Einradfahren lernen mit Unterstützung einer anderen Person

Lernen als ganzheitlicher sozial eingebetteter Prozess. (Quelle: Flickr ][\/][ )

Jeder Mensch lernt. Es ist eine anthropologische Gegebenheit, dass wir ohne Kenntniszuwachs nicht überleben könnten. Das heißt der Mensch lernt, weil (oder: damit) er lebt. Lange Zeit war die einzige Form des Lernens das sozialisatorische Lernen im Alltag. Durch das unmittelbare Weitergeben der Kenntnisse und Fertigkeiten der älteren Generation lernten die Jungen von den Alten. Heutzutage treffen wir oft eine vom Leben abgetrennte Lernsituation. Sie besteht aus einem Lehrenden, der einen Wissens-oder Kompetenzvorsprung gegenüber dem Lernenden ausweist. Ziel des Lernens ist dabei die Aufhebung dieses Unterschieds.

Der bildungswissenschaftliche Lernbegriff umfasst verschiedene Dimensionen. Die offensichtlichste ist die Inhaltsdimension. Durch das Lernen eignet man sich neue Lerninhalte, also Fertigkeiten oder Kenntnisse, an. In der Auseinandersetzung mit der Umwelt macht jeder abhängig von den eigenen Interessen neue Erfahrungen. Das dadurch erworbene Wissen führt zu einem Transformationsprozess, was auch ein Um- oder Verlernen bedeuten kann. Lernen wird als ganzheitlicher Prozess verstanden, der immer in eine soziale Praxis eingelagert.

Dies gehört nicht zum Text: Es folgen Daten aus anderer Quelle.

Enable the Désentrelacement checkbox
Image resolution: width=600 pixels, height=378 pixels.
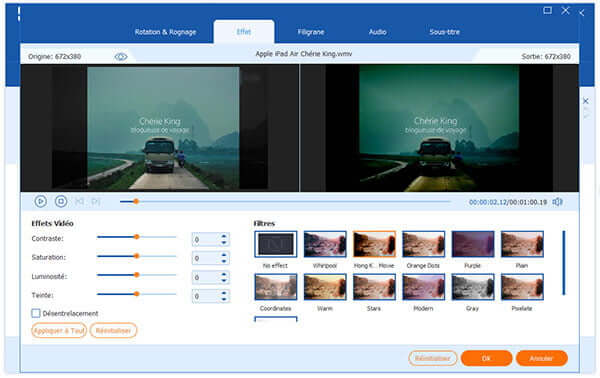[36, 313]

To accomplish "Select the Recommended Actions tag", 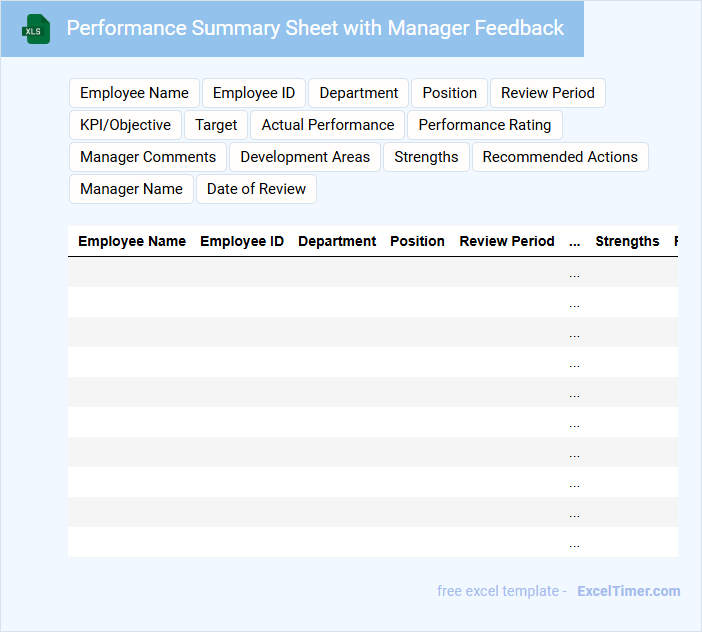I will tap(560, 157).
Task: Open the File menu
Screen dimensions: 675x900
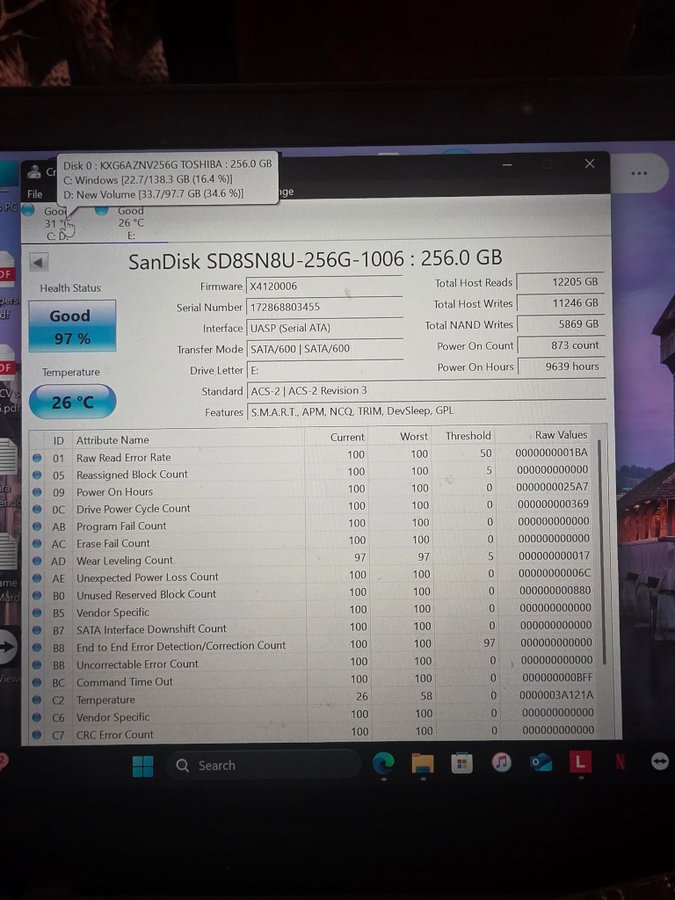Action: tap(35, 194)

Lernen ist ein lebensbegleitendes Phänomen und es bezieht sich nicht nur auf das Lernen in Institutionen. Wir lernen bei der Ausübung unserer Hobbys, bei einer Reifenpanne, bei einer Wanderung, beim Backen oder Kochen. Die Zahl der Beispiele ist unendlich. Lernen findet immer und überall statt.